(Dataset records)
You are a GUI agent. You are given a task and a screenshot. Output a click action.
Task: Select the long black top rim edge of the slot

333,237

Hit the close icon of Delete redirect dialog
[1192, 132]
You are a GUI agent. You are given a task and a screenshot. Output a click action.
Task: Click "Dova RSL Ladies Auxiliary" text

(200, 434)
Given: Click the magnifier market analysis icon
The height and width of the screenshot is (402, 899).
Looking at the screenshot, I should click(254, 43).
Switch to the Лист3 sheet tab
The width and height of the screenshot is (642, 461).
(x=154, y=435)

INSTRUCTIONS FOR THE TASK:
Only one span is to be repeated: the line with "The height and" through the final line of the entries above, word for word.

THE ANSWER:
The height and width of the screenshot is (402, 899).
Looking at the screenshot, I should click(254, 43).
Switch to the Лист3 sheet tab
The width and height of the screenshot is (642, 461).
(x=154, y=435)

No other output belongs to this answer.